- How can I speed up bulk loading or repairing of MyISAM tables?
There are two different methods that can be used by MySQL when it creates new indexes for MyISAM tables. MySQL will automatically decide which method to use based on the settings of a few parameters. You can view which one MySQL is using by running the SHOW PROCESSLIST statement while the operation is running and looking at the output.
These optimizations can only occur when you are doing the following operations:
- REPAIR TABLE
- ALTER TABLE ... ENABLE KEYS after doing an ALTER TABLE ... DISABLE KEYS and adding data between the two statements (such as done by mysqldump --opt)

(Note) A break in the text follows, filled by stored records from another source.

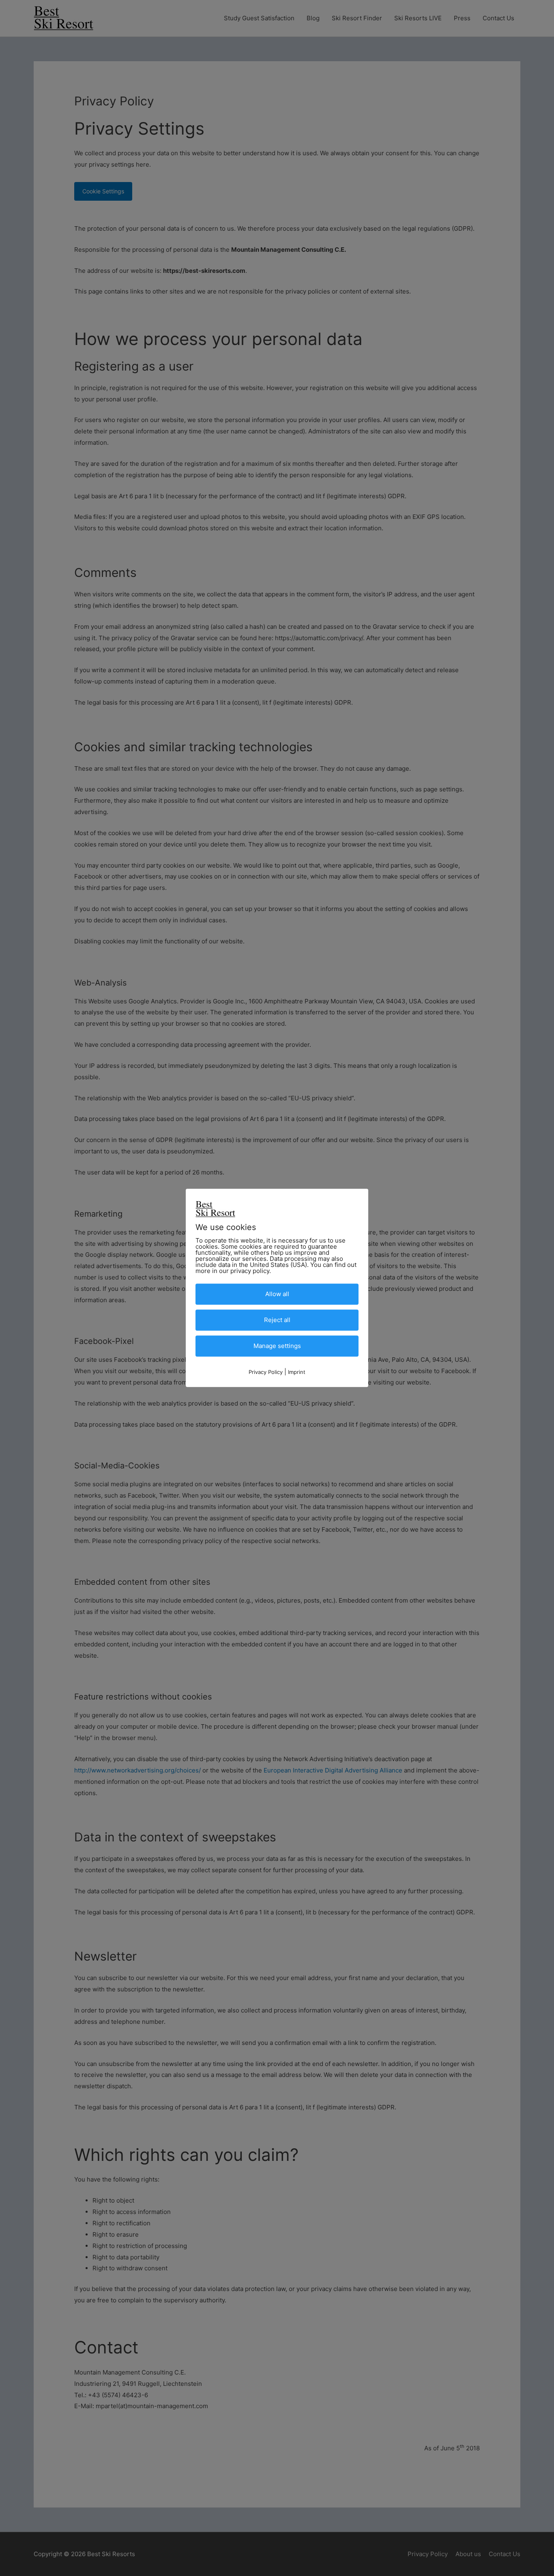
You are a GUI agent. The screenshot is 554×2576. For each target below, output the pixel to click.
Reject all (277, 1320)
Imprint (296, 1372)
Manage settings (277, 1346)
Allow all (277, 1294)
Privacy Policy (266, 1372)
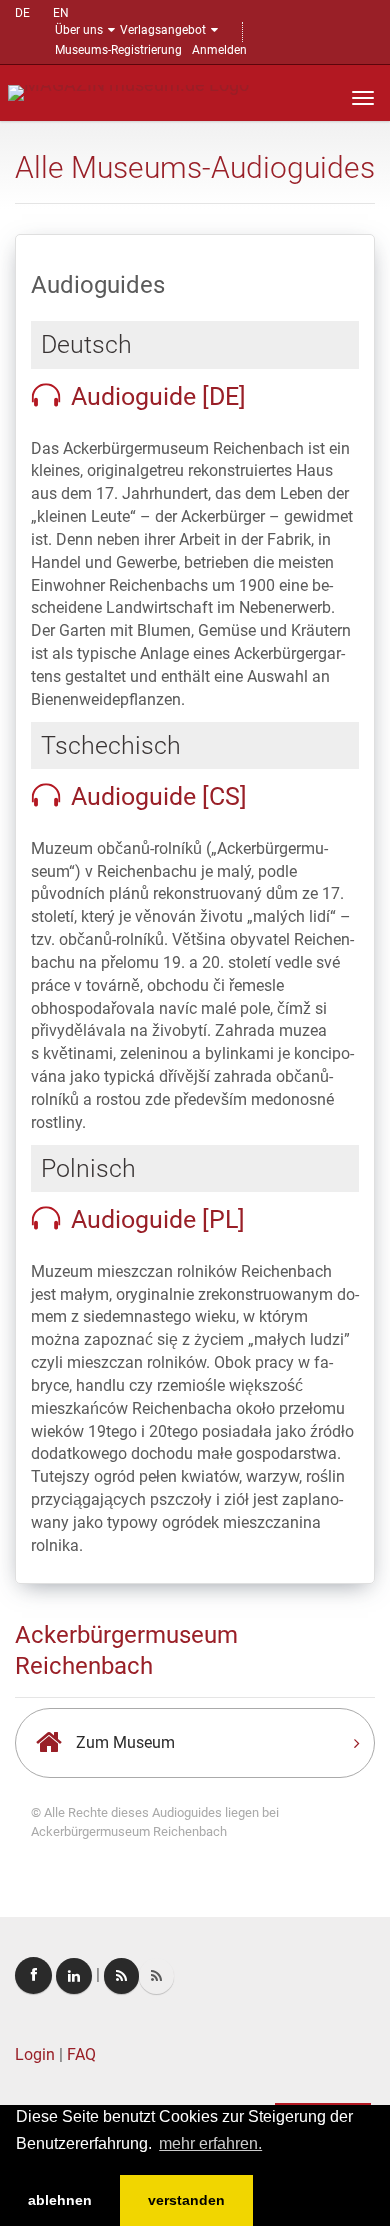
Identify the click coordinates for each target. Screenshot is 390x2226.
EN (61, 13)
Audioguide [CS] (159, 796)
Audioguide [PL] (158, 1219)
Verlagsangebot (163, 30)
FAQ (81, 2054)
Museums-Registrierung (118, 50)
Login (35, 2054)
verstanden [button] (186, 2200)
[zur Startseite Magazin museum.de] (128, 91)
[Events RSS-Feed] (121, 1976)
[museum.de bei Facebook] (33, 1975)
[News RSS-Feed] (156, 1976)
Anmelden (219, 50)
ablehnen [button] (60, 2200)
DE (22, 13)
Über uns (79, 30)
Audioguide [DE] (158, 396)
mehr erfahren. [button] (210, 2143)
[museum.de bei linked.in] (74, 1976)
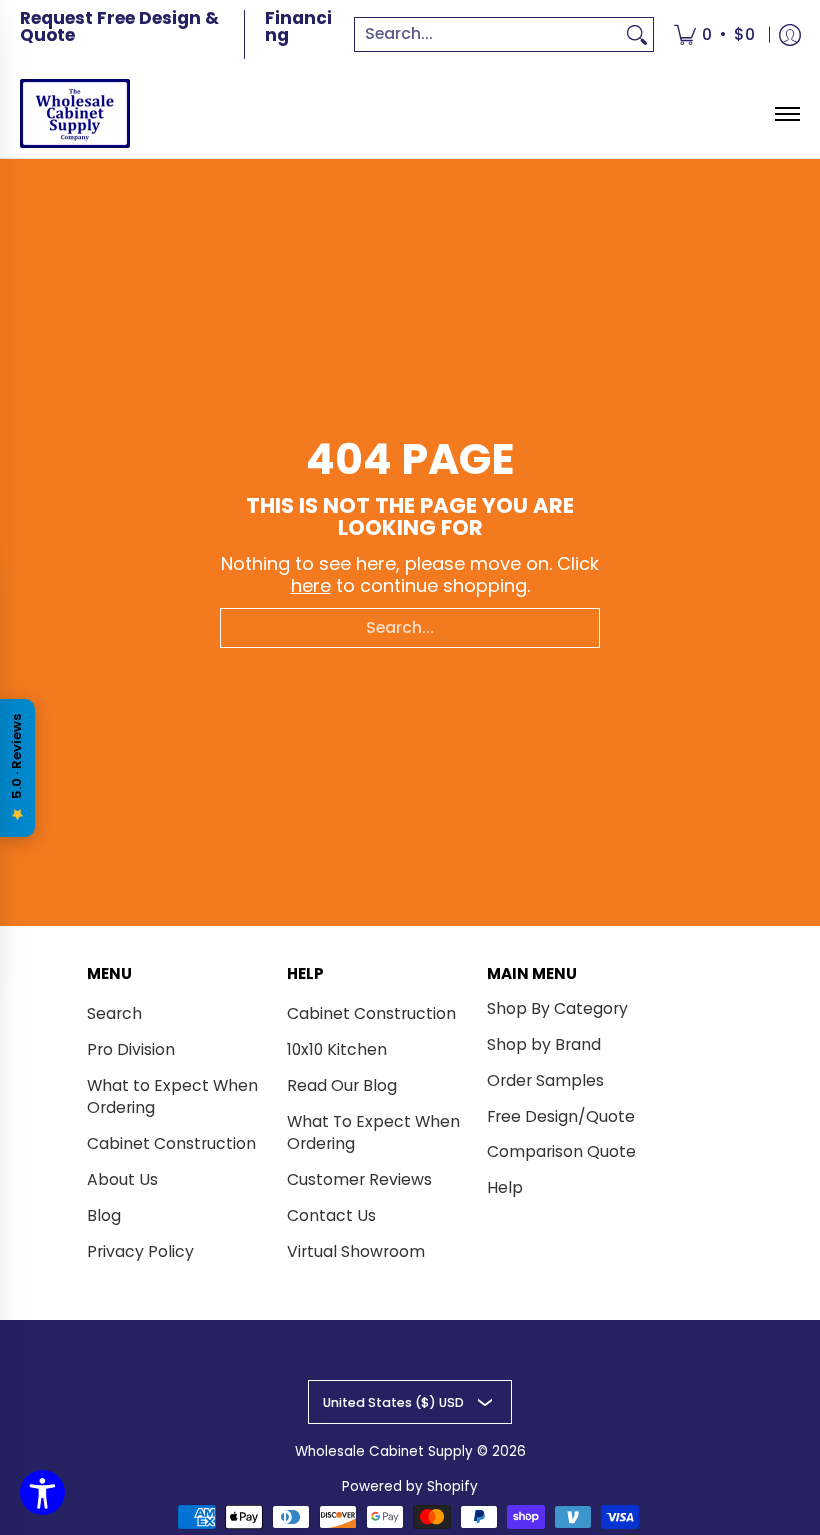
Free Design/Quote (561, 1116)
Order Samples (545, 1080)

- ALTER TABLE that requires an index rebuild
- OPTIMIZE TABLE
- LOAD DATA INFILE into an empty table
- Using myisamchk to do any of the above
- Any other operation that requires an index to be rebuilt and sets a write lock on the table
The first method MySQL can use is called Repair by keycache. This is the method that MySQL will use by default. It is also required when working with a UNIQUE or PRIMARY KEY due to the fact that MySQL needs to verify that all of the data is UNIQUE.

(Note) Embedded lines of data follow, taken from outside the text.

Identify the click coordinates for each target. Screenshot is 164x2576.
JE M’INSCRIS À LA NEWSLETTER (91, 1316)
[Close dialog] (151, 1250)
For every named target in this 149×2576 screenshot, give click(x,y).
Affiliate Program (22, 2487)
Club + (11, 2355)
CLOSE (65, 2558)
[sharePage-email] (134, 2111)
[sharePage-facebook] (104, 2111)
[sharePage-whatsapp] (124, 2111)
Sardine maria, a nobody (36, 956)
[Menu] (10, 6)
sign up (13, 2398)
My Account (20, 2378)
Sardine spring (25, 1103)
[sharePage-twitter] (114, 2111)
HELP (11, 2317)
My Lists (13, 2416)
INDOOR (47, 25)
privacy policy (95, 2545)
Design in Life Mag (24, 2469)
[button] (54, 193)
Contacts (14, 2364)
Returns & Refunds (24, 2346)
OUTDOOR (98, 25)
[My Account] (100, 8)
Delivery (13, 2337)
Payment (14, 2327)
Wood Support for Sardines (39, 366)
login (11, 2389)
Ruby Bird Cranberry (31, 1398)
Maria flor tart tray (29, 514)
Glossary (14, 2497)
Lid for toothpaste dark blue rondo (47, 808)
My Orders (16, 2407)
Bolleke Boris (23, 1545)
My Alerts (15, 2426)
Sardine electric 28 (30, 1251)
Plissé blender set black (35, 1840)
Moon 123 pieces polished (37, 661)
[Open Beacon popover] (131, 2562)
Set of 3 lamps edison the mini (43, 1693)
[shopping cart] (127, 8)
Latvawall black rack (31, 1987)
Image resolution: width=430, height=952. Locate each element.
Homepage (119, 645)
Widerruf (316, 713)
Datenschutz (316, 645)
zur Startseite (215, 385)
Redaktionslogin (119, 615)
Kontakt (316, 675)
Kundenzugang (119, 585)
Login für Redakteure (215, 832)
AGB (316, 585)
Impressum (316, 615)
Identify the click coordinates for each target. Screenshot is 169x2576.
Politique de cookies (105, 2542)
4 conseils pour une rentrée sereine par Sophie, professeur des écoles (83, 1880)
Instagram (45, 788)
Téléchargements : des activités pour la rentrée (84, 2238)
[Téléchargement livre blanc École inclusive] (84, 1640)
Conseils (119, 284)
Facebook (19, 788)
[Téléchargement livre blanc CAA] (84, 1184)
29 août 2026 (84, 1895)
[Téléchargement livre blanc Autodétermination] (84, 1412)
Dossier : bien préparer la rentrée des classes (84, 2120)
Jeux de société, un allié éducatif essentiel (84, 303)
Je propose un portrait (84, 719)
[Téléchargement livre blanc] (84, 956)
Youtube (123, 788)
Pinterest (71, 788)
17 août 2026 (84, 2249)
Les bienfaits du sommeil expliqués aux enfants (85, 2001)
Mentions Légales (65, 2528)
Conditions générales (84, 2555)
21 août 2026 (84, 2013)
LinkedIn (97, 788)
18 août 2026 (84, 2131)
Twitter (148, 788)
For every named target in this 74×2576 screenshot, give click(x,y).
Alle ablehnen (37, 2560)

Repair by keycache will use the key_buffer in order to generate the indexes. So key_buffer variable should generally be set as large as possible while this operation is running. However, it will work even when the system has very little resources.
Using the key cache method is generally much slower than the second method, so it only should be used when required, such as when dealing with a UNIQUE or PRIMARY KEY or when the system has very little resources of which to take advantage.
The second method is called Repair by sort. This method is much faster than the Repair by keycache method. However, it will require more resources in order to function. This method will use a separate buffer in order to generate the indexes called myisam_sort_buffer_size. You will generally want to set this to as large as possible before doing the import, even up to 90% of system memory if only doing the load. This variable can be set without having to restart the server and can be done on a per session basis before the load occurs. Below is an example of how this might be done:
SET SESSION myisam_sort_buffer_size = 500*1024*1024;
In this example, the buffer size is set to 500MB. After performing this change, you could then do the operation and take advantage of the memory available. Of course, if normal database operations are ongoing, you would need to take into account the memory that's in use.
The second set of variables that are significant is the myisam_max_sort_file_size and the myisam_max_extra_sort_file_size. myisam_max_sort_file_size is the maximum size of the temporary file MySQL is allowed to use while re-creating a MyISAM index when using the sort method. Also, if the size of the temporary file needed to use the sort method exceeds key_buffer + myisam_max_extra_sort_file_size the slower key cache based method will be used.
The last setting that can be important is myisam_repair_threads. If you set this variable to a value larger than 1, then MySQL will create multiple indexes at a time. By default, MySQL will only use a single thread in order to do the index creation. This means that on an SMP system that it will only use a single CPU. With this turned on, MySQL will instead create a single thread for each index on the table. This will allow multiple CPU's to be used. One should only turn this on if there are multiple CPU's on a system that you want to use for a repair.
Note: Multi-threaded repair is still alpha quality code at the time of writing and was added in 4.0.13.